We are all aware of the institutional investors who are targeting crypto-based companies but now the tables are turning. One of the biggest names in the crypto industry, Coinbase, has aggressive growth plans for its newly opened New York office, which caters to institutional clients.
The virtual currency exchange plans to expand the operation to 150 employees next year, from 20 currently. The drop in cryptocurrency prices this year has not stopped institutional demand for this asset class.
Adam White, the general manager of Coinbase Institutional said,
“When we saw the market begin to correct, which we all expected, institutions didn't lose interest, it was exactly the opposite. They look at it as an opportunity to enter when things are not too frothy.”
To make corporate clients satisfied when they visit, the office has a security staff comparable to the NYSE's, according to Coinbase's head of institutional sales, Christine Sandler, who previously worked at the Big Board. Sandler said Coinbase's institutional custody, asset management, and trading services shouldn't be seen as conflicting with its previous focus on retail investors. To the contrary, in her mind, institutional distribution is the key to mainstream adoption.
“We want to partner with appropriate institutions to help the whole ecosystem grow,”
she said. She added:
“It's not ‘institutional or retail,' because a lot of these institutions will be distributors.”
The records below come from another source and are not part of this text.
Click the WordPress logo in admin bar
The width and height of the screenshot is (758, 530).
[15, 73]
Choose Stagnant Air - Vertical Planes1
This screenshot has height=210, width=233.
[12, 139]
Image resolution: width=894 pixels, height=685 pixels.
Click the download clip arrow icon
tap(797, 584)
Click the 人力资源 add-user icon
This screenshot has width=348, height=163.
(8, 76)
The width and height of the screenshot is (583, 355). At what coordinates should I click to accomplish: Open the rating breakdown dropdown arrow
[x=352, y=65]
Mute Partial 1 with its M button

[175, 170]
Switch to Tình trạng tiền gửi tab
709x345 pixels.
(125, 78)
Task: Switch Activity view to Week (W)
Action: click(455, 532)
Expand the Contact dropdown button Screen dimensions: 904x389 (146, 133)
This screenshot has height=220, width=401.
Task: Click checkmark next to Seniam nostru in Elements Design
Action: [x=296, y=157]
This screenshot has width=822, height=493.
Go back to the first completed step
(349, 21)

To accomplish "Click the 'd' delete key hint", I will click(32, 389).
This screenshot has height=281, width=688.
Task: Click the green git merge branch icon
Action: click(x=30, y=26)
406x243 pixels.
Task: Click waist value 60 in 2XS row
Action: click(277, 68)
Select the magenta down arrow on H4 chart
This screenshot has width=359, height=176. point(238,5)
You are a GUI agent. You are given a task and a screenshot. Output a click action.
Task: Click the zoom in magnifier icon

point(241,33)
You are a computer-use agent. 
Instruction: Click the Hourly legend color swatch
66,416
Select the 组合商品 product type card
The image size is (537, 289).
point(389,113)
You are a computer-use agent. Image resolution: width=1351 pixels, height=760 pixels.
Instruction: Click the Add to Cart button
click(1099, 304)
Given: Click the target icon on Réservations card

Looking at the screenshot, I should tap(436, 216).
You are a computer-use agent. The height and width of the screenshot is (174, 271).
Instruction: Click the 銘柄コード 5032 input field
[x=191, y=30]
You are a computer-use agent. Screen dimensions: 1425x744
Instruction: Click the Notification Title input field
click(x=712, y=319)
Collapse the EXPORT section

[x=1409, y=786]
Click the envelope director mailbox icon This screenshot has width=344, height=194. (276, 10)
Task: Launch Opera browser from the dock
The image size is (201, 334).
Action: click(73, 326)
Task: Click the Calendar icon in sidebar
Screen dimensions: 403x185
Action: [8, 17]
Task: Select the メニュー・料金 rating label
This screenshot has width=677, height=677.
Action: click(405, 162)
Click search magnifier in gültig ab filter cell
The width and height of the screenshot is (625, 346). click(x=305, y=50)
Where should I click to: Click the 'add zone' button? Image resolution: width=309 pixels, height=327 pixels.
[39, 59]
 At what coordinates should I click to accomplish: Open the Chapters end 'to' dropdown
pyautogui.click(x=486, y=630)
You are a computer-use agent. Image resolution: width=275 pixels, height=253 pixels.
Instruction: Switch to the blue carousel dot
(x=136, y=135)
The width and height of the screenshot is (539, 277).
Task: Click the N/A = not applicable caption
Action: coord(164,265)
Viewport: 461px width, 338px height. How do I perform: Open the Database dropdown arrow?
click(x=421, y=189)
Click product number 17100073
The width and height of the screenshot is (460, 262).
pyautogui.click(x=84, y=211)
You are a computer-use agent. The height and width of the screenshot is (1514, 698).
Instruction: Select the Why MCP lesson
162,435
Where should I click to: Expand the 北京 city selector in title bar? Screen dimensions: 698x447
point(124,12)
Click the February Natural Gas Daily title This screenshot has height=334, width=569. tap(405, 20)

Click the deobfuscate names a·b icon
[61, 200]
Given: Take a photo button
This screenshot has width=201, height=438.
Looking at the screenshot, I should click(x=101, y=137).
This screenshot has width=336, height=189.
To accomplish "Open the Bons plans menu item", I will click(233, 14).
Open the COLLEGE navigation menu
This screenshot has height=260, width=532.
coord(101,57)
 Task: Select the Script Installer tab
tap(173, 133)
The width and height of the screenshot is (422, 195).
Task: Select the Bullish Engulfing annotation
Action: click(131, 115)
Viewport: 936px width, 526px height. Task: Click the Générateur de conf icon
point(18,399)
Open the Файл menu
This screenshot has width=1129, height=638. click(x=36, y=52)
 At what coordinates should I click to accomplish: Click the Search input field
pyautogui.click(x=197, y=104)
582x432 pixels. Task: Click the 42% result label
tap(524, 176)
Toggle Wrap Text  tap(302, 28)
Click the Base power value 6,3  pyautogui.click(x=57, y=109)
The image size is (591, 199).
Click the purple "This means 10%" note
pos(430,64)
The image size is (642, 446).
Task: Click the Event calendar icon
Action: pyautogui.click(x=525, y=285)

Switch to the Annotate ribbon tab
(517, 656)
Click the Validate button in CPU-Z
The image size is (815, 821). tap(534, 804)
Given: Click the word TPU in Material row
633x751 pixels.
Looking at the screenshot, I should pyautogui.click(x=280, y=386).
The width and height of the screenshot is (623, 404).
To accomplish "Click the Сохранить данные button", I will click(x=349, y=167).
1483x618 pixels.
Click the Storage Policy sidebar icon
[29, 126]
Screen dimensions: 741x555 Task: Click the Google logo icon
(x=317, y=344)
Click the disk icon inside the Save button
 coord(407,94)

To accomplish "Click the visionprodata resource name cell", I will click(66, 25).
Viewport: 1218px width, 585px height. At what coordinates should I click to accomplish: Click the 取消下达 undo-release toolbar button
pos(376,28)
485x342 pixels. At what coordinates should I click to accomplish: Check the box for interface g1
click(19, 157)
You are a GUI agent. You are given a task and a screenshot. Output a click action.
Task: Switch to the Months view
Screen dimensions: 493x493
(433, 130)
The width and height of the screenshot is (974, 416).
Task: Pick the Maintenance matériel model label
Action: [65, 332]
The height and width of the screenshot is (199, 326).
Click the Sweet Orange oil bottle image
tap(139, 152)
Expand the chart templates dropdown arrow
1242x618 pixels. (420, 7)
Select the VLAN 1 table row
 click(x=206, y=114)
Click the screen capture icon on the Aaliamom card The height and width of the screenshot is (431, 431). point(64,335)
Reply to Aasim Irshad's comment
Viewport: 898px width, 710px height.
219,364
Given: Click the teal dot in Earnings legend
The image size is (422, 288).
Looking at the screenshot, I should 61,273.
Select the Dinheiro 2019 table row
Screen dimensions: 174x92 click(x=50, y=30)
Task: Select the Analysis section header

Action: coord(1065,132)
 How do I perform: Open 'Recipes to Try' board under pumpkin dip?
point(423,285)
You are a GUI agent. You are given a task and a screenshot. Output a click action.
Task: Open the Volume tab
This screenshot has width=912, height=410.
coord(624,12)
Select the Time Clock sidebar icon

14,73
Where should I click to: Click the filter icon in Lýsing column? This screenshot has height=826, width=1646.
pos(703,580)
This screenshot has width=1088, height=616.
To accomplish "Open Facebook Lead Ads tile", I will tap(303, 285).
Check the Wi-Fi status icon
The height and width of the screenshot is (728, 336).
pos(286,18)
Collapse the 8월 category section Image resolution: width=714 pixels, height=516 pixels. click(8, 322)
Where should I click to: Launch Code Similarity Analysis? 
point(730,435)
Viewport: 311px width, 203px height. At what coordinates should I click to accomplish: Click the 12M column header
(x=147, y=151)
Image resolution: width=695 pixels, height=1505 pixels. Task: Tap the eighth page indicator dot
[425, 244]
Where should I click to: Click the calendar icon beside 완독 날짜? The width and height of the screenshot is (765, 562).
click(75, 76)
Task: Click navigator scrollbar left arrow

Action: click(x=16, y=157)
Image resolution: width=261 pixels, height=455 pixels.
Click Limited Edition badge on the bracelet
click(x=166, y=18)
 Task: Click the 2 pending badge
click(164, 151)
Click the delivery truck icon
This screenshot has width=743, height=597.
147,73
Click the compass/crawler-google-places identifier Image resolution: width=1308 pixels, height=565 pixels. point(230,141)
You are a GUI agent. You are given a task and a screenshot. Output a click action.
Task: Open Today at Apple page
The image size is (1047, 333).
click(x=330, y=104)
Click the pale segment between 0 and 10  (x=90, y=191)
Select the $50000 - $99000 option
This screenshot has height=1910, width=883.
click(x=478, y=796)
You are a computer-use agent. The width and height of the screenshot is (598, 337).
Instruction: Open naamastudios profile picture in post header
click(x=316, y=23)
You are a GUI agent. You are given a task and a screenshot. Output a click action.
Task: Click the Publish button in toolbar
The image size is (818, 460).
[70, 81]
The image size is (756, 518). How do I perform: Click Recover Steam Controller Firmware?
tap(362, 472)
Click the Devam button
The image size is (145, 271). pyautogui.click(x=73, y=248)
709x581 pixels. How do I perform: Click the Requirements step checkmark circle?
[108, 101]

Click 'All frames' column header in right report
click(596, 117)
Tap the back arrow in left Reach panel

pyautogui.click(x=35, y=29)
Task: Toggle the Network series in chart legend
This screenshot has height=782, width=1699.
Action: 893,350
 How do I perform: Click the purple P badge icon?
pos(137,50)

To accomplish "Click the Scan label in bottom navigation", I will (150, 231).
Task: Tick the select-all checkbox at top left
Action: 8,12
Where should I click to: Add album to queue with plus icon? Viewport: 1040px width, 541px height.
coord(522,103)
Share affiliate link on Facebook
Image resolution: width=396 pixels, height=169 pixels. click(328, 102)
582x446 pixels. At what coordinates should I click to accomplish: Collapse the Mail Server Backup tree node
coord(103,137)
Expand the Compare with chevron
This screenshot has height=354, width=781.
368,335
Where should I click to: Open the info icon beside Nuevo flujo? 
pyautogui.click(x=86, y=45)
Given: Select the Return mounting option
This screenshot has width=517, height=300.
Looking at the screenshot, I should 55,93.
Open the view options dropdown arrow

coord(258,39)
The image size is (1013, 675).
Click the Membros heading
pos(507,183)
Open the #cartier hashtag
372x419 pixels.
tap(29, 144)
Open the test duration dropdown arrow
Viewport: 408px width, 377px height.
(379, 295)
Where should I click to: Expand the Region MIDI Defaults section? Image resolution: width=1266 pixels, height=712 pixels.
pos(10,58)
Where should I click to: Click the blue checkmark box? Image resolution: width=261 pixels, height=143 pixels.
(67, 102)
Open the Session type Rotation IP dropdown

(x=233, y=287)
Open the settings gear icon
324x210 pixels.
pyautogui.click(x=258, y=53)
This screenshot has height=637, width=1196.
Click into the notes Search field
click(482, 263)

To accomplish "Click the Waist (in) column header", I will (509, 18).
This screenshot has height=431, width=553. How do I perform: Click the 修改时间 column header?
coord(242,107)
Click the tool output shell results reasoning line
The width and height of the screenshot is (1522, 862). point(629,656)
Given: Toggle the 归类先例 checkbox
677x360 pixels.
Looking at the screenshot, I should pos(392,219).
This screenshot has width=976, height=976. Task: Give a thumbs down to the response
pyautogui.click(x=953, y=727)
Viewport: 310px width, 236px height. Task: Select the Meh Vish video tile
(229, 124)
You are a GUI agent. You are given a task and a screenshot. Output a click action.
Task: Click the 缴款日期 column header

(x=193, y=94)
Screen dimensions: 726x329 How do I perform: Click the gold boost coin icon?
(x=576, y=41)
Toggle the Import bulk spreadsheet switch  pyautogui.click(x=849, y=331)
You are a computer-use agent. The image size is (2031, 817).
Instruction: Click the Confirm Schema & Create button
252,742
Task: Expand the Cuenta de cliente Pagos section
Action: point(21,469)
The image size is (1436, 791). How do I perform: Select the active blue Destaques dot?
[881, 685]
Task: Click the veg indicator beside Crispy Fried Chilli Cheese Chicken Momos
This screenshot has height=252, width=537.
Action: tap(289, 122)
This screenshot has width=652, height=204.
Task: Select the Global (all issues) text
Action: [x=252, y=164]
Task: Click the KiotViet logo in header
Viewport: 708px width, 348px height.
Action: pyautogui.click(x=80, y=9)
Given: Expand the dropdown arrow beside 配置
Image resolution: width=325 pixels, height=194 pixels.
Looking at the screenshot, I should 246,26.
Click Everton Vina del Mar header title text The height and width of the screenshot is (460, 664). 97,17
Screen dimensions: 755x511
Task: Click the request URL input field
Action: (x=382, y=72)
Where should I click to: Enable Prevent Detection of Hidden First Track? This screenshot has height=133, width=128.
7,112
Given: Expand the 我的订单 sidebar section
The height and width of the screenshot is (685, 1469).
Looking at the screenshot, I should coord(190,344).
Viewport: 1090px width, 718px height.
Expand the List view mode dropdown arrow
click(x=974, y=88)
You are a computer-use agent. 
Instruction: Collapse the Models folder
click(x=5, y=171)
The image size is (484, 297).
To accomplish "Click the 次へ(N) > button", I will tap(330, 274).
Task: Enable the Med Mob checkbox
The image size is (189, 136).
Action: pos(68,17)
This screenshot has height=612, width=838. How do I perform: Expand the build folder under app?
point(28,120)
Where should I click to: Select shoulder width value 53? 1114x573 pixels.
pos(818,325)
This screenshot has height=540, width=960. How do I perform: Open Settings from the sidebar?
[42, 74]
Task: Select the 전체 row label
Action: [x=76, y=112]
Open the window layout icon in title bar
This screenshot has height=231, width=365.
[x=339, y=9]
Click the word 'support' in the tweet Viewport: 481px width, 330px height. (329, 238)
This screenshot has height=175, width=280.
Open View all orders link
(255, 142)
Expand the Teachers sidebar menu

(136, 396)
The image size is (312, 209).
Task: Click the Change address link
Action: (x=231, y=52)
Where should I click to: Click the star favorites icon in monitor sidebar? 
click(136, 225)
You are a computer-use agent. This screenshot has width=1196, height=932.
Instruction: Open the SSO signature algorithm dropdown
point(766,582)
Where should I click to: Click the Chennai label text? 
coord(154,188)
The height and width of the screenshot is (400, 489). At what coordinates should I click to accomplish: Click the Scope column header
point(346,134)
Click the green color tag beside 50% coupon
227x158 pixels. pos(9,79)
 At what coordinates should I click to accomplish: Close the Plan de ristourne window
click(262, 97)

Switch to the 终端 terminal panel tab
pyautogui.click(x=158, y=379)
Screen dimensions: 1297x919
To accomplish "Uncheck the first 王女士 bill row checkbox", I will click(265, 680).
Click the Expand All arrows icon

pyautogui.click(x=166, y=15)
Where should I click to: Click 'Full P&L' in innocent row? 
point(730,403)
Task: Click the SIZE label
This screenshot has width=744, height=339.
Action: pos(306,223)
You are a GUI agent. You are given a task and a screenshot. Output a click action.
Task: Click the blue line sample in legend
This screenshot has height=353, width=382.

Coinbase as a company has been on a hiring spree all through the 2018 bear market and now has more than 500 employees worldwide. New York isn't the only new office attracting institutional clients and recruits. Coinbase is looking to light up more countries and more fiat rails with an eye on expansion in Asia and Latin America pretty quickly. They have already started work on their Tokyo office and have filed for a Financial Services Agency certification in Japan.